#### Textauszug

Eine Bilanz des Engagements und ein Ausblick auf zukünftige Herausforderungen
Ohne Erleichterungen geht es nicht!

Anfang Juni 2025 feierte die Plattform gegen Ausbeutung und Menschenhandel ihr zehnjähriges Bestehen. Einen ganzen Tag lang stand das zivilgesellschaftliche Engagement im Fokus. Das Programm zeigte eindrucksvoll, wie weit die Zivilgesellschaft in der Auseinandersetzung bzw. im Kampf gegen Ausbeutung und Menschenhandel gekommen ist – und gleichzeitig, wie viel noch zu tun bleibt. Die Veranstaltung brachte Vertreter:innen aus Politik, Verwaltung und internationalen Organisationen sowie einzelnen Personen, die sich dem Kampf gegen Ungerechtigkeiten verschrieben haben, zusammen, um Bilanz zu ziehen, aktuelle Herausforderungen zu diskutieren und konkrete Zukunftsperspektiven für Betroffene in den Mittelpunkt zu stellen.
Die Feierlichkeiten fanden im Rahmen eines zweigeteilten Programms statt: Am Vormittag lag der Fokus auf Bildungsarbeit und direkter Aufklärung mit Schulklassen. Am Nachmittag folgte ein Konferenzteil mit Fachvorträgen und einer hochkarätig besetzten Podiumsdiskussion. Die Veranstaltung war geprägt von einem respektvollen Austausch, fachlicher Tiefe und einem gemeinsamen Ziel: der Verbesserung der Situation von Betroffenen von Ausbeutung und Menschenhandel in Österreich und darüber hinaus.
Vormittag: Prävention durch Aufklärung – Arbeit mit Schulschlussklassen
Der erste Teil des Tages war gezielt der Präventionsarbeit gewidmet. Die Plattform hatte mehrere Schulabschlussklassen eingeladen, um gemeinsam mit ihnen zum Thema Menschenhandel zu arbeiten. Ziel war es, junge Menschen für die oft unsichtbaren Formen moderner Ausbeutung zu sensibilisieren. Denn die Erfahrung weist klar auf, dass eigentlich nicht früh genug begonnen werden kann, gegen Menschenverachtendes Verhalten aufmerksam zu werden.
Die Workshops boten Raum für Reflexion, Nachfragen und Diskussionen. Besonders
diese Arbeit mit jungen Menschen ist ein zentrales Anliegen der Plattform, die in den letzten zehn Jahren kontinuierlich in der Bildungsarbeit aktiv war. Denn nur durch frühzeitige Sensibilisierung kann langfristig eine Gesellschaft entstehen, die Ausbeutung erkennt, benennt und bekämpft.

########
#### Bereitgestellte Angaben

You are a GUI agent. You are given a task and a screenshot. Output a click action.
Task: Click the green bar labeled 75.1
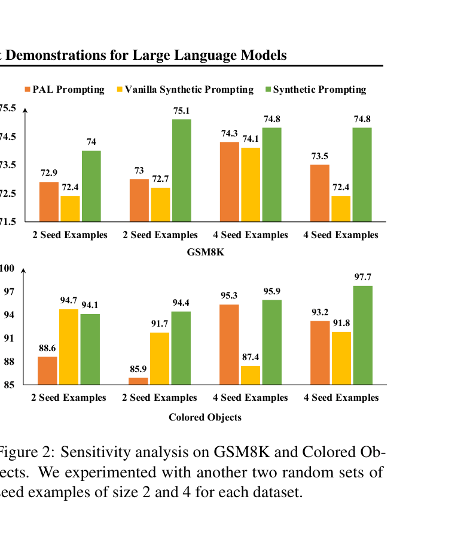182,170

########

-- Aufgaben --
**1.** Erläutern Sie in ein bis drei Sätzen, weshalb die Arbeit mit jungen Menschen nach dem Bericht zum Plattformjubiläum ein zentrales Anliegen der Plattform ist.
**2.** Greifen Sie den Bericht zum Plattformjubiläum nach seinem letzten Satz wieder auf und führen Sie ihn weiter.
Die Zeilen sind eigenständiges Material und gehören nicht zum Bericht zum Plattformjubiläum.

-- Lösungen --
**1.** Die Arbeit mit jungen Menschen ist ein zentrales Anliegen der Plattform, weil nur durch frühzeitige Sensibilisierung langfristig eine Gesellschaft entstehen kann. Diese Gesellschaft erkennt, benennt und bekämpft Ausbeutung.

**2.**
Nachmittag: Konferenzteil mit internationaler Perspektive und nationalem Handlungsbedarf
Nach der Mittagspause begann der zweite Teil der Veranstaltung: Der Konferenznachmittag bot nicht nur Raum für Rückblick und Würdigung, sondern vor allem für fachliche Impulse, Erfahrungsaustausch und Ermahnungen, welche konkreten Schritte erfolgen müssten!
Bereits beim informellen Ankommen ab 13:30 Uhr kamen Gäste bei Kaffee und süßem Gebäck ins Gespräch, während an mehreren Informationstischen Organisationen ihre Arbeit vorstellten – von Beratungseinrichtungen über Opferschutzeinrichtungen bis zu internationalen Netzwerken. Auch wir von Hope for the Future waren natürlich vertreten und stellten auf einen Verkaufstisch wunderschöne Nähprodukte, welche von unseren Klient:innen gefertigt wurden, aus.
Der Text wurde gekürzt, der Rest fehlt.